Cuando terminó, me dijo que no necesitaba contestarle,
que estas eran una de esas cosas que no se contestan, que el tiempo te va dando
respuesta.
La verdad es que desde hacia
tiempo ya que yo había decidido que ciertas cosas no las hablaría con mi padre,
porque él no entendía un carajo de nada, no se lo había dicho, pero
siempre confiaba en él aunque nunca hubiera apostado por un atisbo de sabiduría
más que en momentos de sarcasmo, que era su especialidad.
Por lo cual, dejé la pelota en
el suelo, la cual había dejado de mover entre mis manos para escucharlo desde
hacía mucho rato, porque estaba muy impactado, y a continuación hice lo que yo
siempre sé hacer y que la vida me lo ha agradecido: acercarme y abrazarlo para
dejarme invadir hasta el tuétano por la energía gigante de amor que lo había
convertido como a cualquier otro vecino en un ser sabio aunque más no fuera por
un rato, y me quedé abrazado a él a su camisa blanca almidonada que yo amaba
oler, a su olor a perfume y a la gratitud que sentía por haber estado macerando
en su alma un momento de encuentro como aquel. Si algo tenía mi padre, e igual
mi madre, es que se reían de todas las normas sociales, él estaba en un cargo
en un ministerio de nuestro país a dos pasos del propio ministro que durante
cuarenta y pico de años le había permitido ver la comedia humana y reírse de
ella. Me sequé las lágrimas y decidí irme a la cocina a prepararme un buen “sanguche”
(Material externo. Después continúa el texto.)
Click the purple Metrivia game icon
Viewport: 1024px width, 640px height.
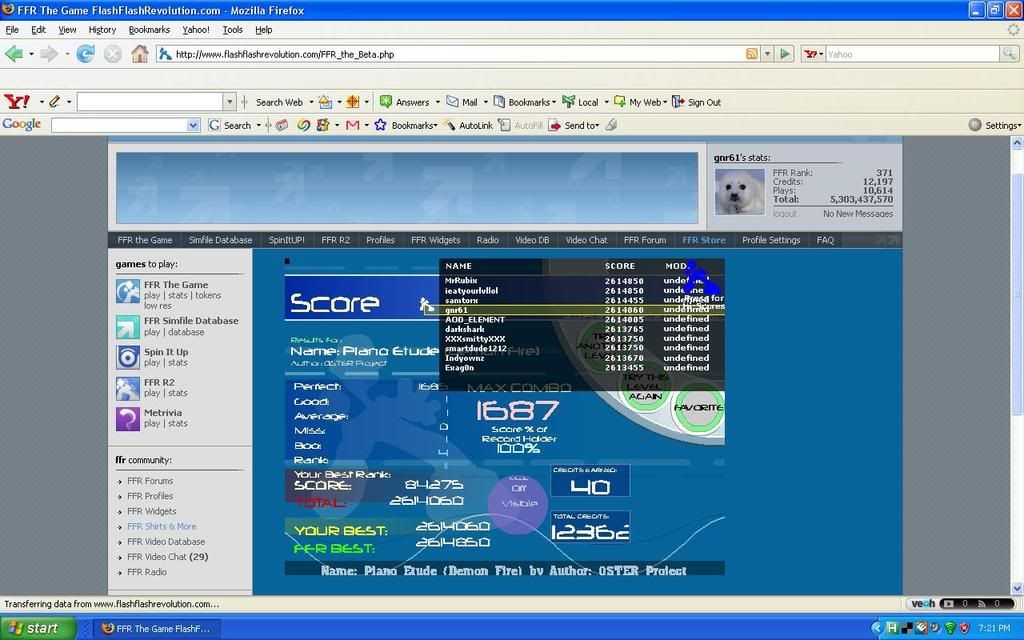click(x=128, y=418)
de salame con queso, le dije si quería uno y me dijo que no, pero gracias, y
antes de que yo atravesara la puerta de la cocina, me dijo: “¿Sabés una cosa?
Eres tan tozudo que sé que te vas a romper los cuernos una infinidad de veces
en la vida, pero eres el único de mis hijos al que jamás le prevendría contra ello. Y eso,
porque sé que vas a vivir unas experiencias que yo jamás me atrevería a emprender,
pero que, de antemano, te envidio sanamente, porque vas a aprender cosas que yo
ni siquiera puedo imaginar”.
Entonces, definitivamente, me di la vuelta para entrar en la cocina e ir a la heladera en busca del salame y el queso mientras me restregaba la cara con el dorso de las manos y sentía que el corazón no me cabía en el pecho.